I think this order is correct:
Dimension XPS -> Dimension XPS P -> Dimension XPS M -> Dimension XPS R -> Dimension XPS T -> Dimension XPS B
What came before/after I don't know.
After the XPS T/B, they had the Dimension 4100. i815, socket 370, 2 slots PC133, the last machine using the traditional beige case. Then the later 4xxx/8xxx systems were all P4s in black cases. Started out with Willamettes and RDRAM, then tracked the general evolution of the P4 platform...
There was also a Dimension L - i810-based. Ewwww, the i810. I think that was a new lower-end category for Dell, I don't think they had any systems with onboard graphics before then, whereas Compaq/IBM/etc sold lots of junk home systems with no AGP and some lousy video chip (ATI Rage... what was it... on an "IBM"-nee-Acer 2137-E56, I'm looking at you) soldered to the board. The L was succeeded by the black Dimension 2xxx series, the 2400/3000 in particular with 2.4GHz Celerons seems to have been everywhere. (With some additional RAM, a great XP machine for, say, an elderly relative back in the day.)

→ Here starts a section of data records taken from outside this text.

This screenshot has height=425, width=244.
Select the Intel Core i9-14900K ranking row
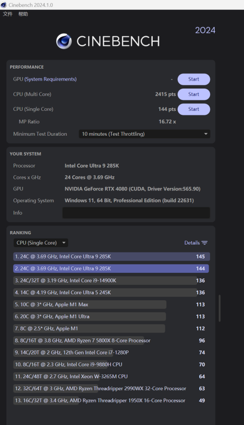pyautogui.click(x=112, y=281)
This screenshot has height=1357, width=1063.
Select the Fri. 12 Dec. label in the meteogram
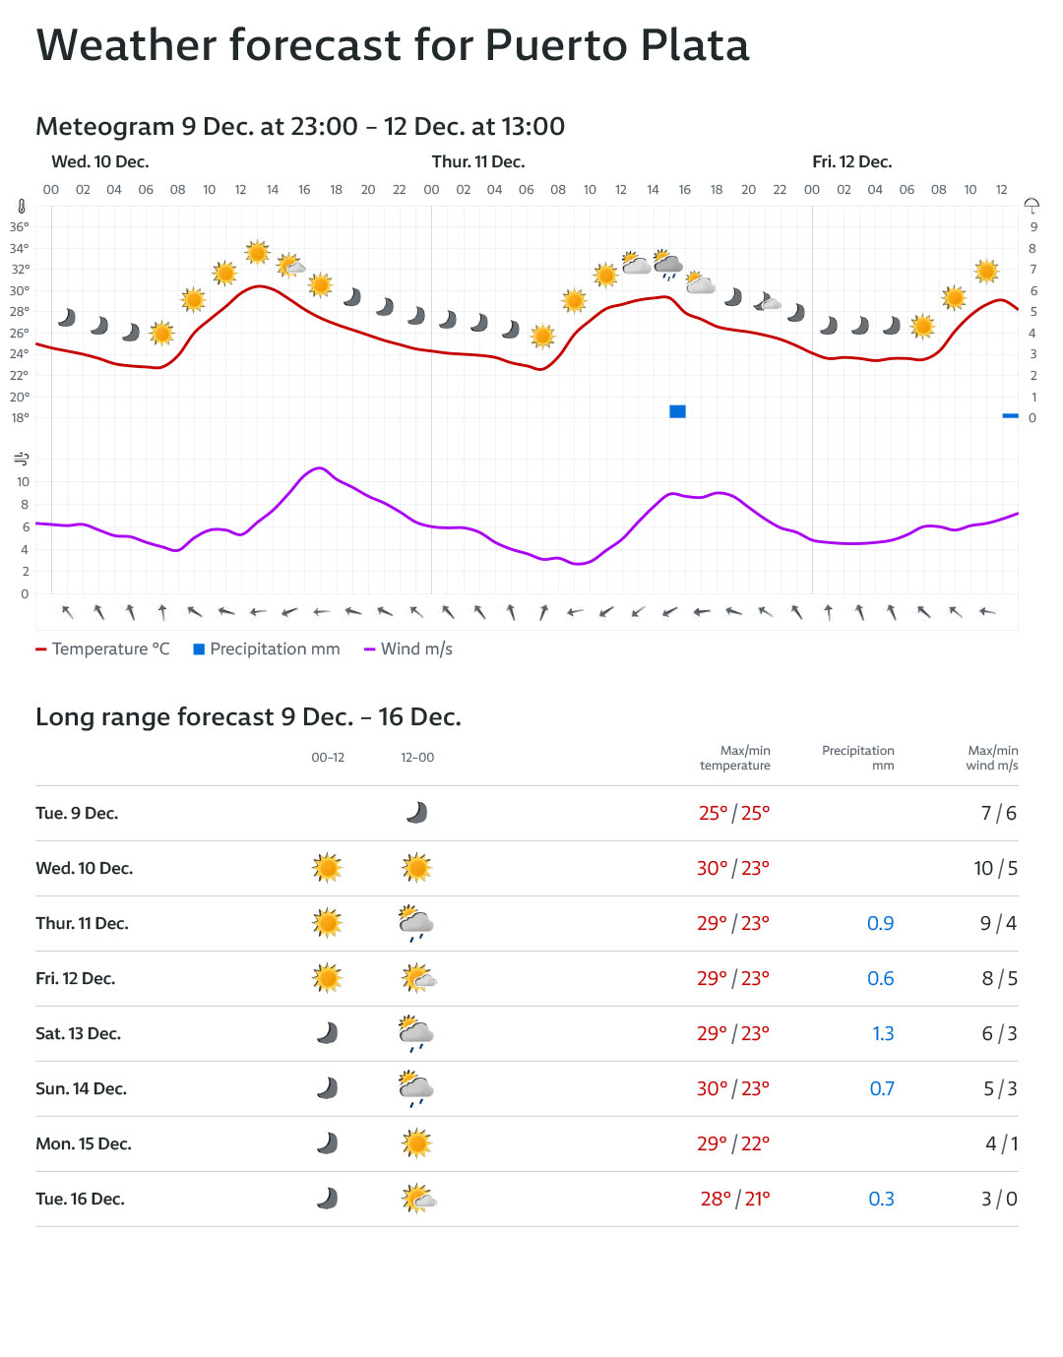click(x=851, y=162)
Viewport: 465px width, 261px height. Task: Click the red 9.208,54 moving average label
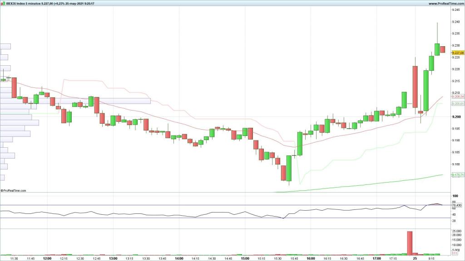457,97
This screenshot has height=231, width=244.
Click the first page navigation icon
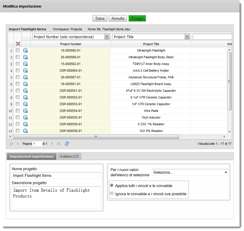[x=11, y=143]
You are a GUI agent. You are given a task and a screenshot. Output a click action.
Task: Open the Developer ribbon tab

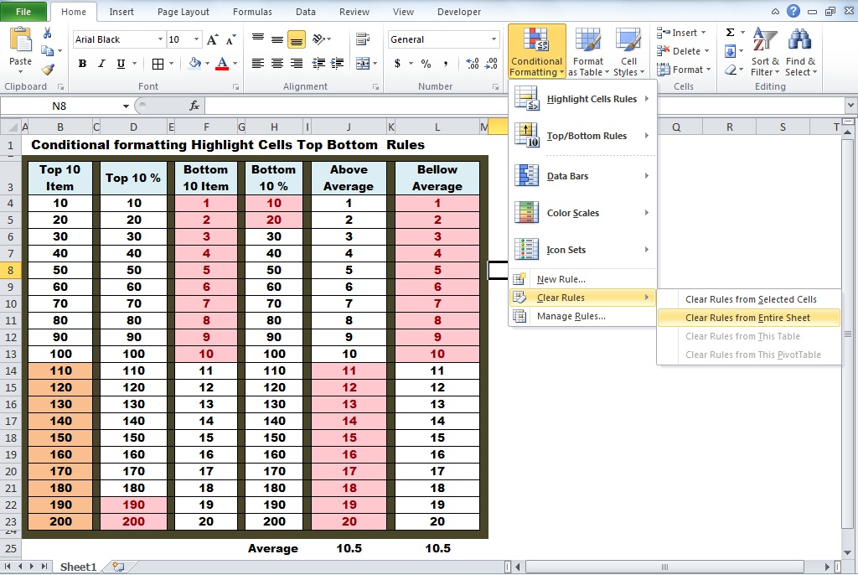[x=458, y=12]
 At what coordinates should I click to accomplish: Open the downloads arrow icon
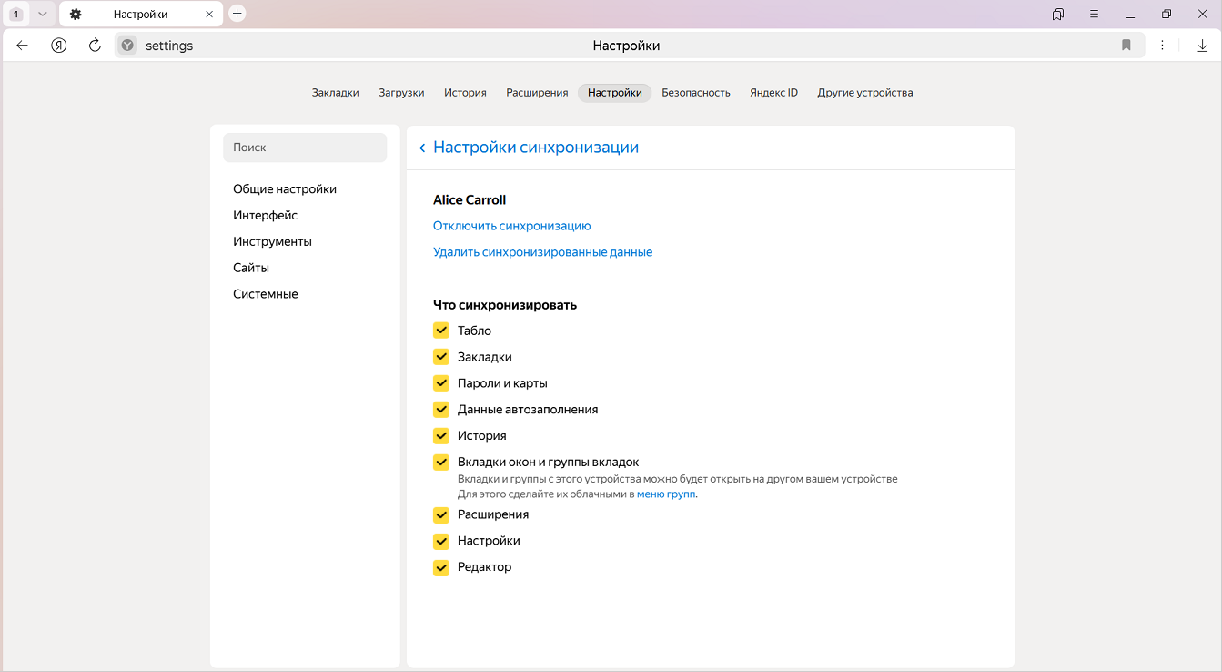tap(1202, 46)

I had an XPS T700r for over a decade; terrific machine (as I would say, my first 'good' Windows machine... and my first real Intel, the machine that made me an Intel CPU/chipset fanboy for life), and now that I have been lurking around here, I regret having e-wasted it a decade ago after I just ran out of uses for it (it had been my main desktop, then my dad's, then my secondary desktop running XP, then a server running Win2003, then... I just had no use for it in a world where I started to drown in LGA775 45nm C2Ds). Would have made a nice retro Win98 SE machine, but to be honest, the experience with 98 SE back in the day was so bad (you could barely make it through a day without running out of resources and needing to reboot...), the idea just didn't occur to me. My biggest regret was ordering it with 98 SE - I think I ended up reformatting and installing 2000 6 months later, and Win2000 was a breath of fresh air. Needed more RAM, but it could stay up for months without a reboot. I understand the appeal of 98 SE for retro gaming, but... for real world use on a good late 1990s system, boy was 98 SE a piece of trash. And it probably took at least two years for XP to match the stability/reliability of 2000... one of the greatest Windows versions ever.